• Task statement: Copy the data from the line with "At what coordinates" through the end, swapping "Reports" for "Dashboard" and changing nothing else. Leave out the pictures.

╭─ Data shown

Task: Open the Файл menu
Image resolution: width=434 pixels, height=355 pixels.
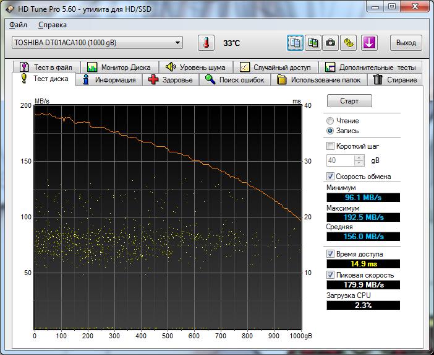Action: tap(19, 25)
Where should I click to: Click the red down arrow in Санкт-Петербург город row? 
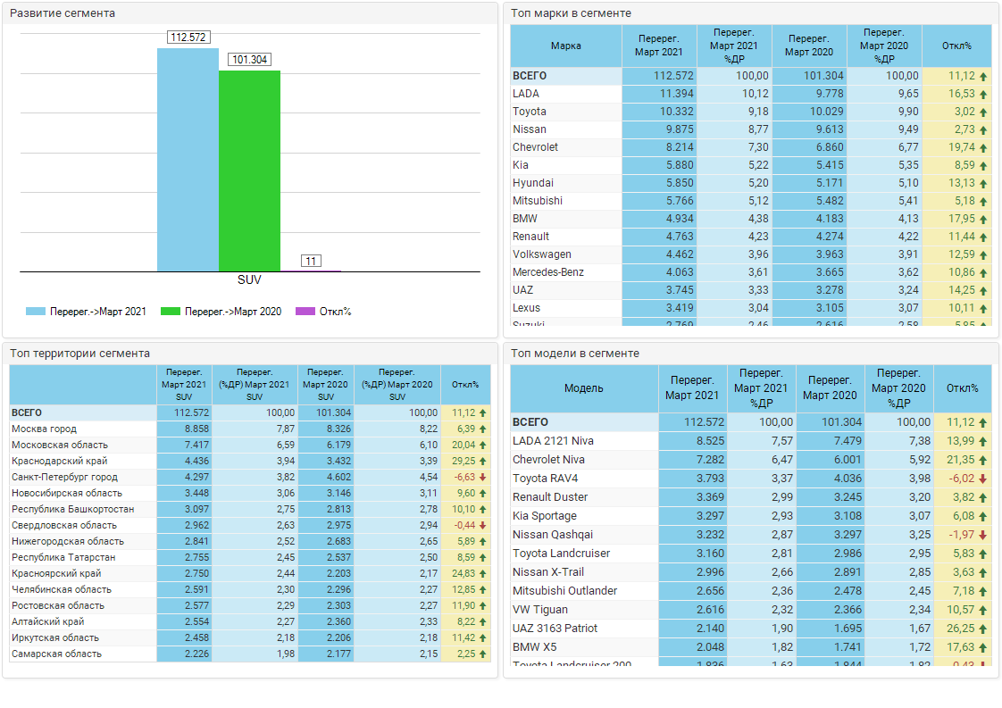click(x=483, y=478)
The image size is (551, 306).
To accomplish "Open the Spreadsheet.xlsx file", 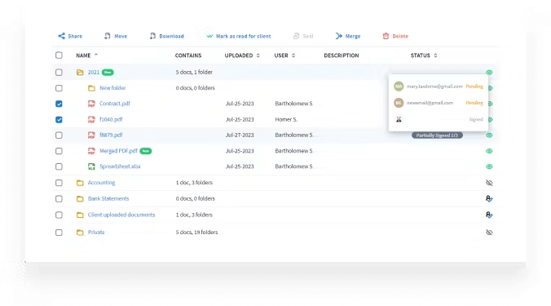I will 120,166.
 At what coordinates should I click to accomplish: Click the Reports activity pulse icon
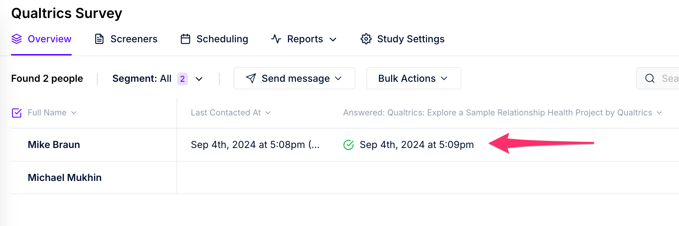(276, 39)
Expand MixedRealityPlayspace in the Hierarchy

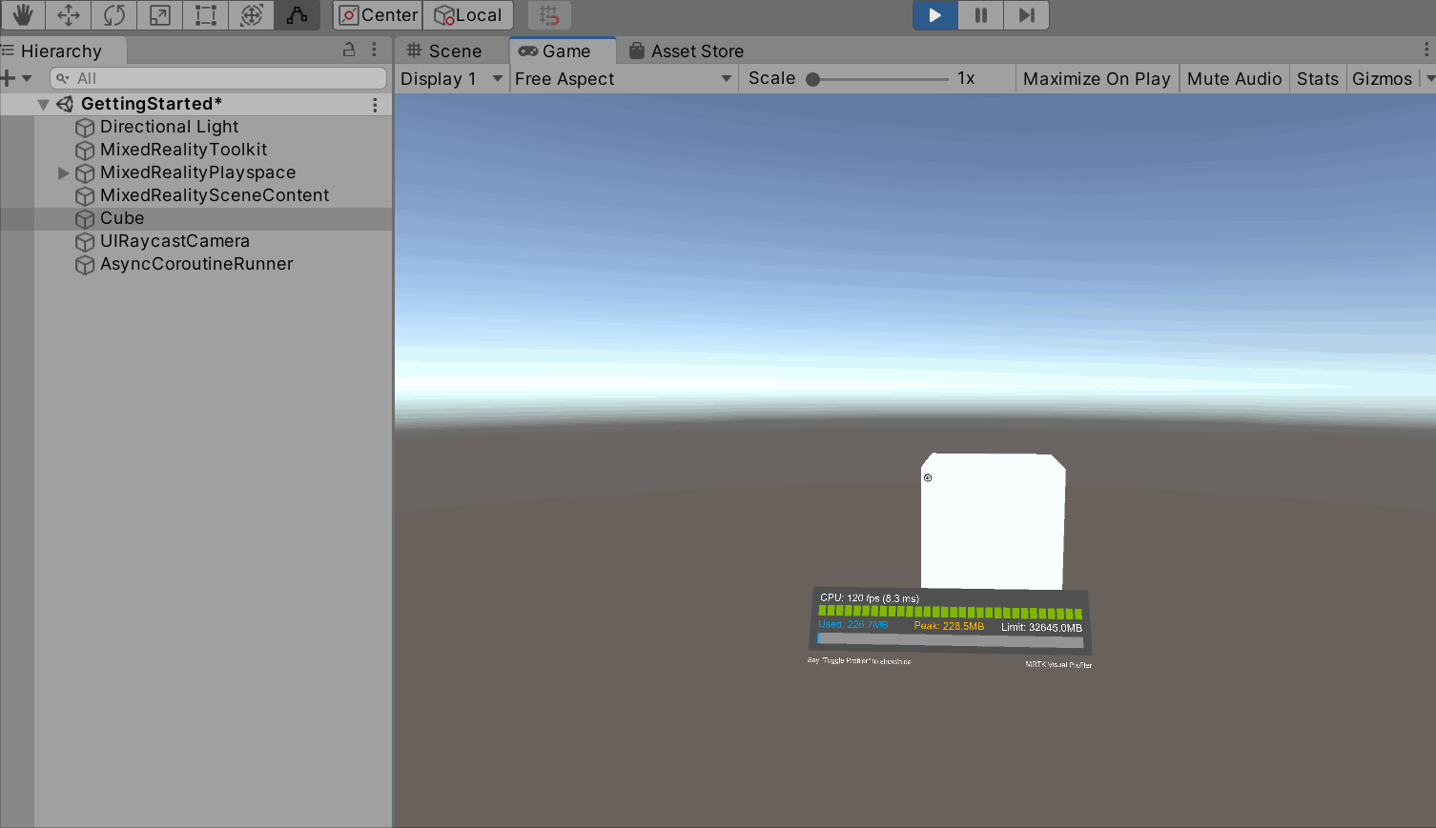(63, 172)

╰─

• Completed task:
 At what coordinates should I click to accomplish: Click the Dashboard activity pulse icon
(276, 39)
Expand MixedRealityPlayspace in the Hierarchy

(63, 172)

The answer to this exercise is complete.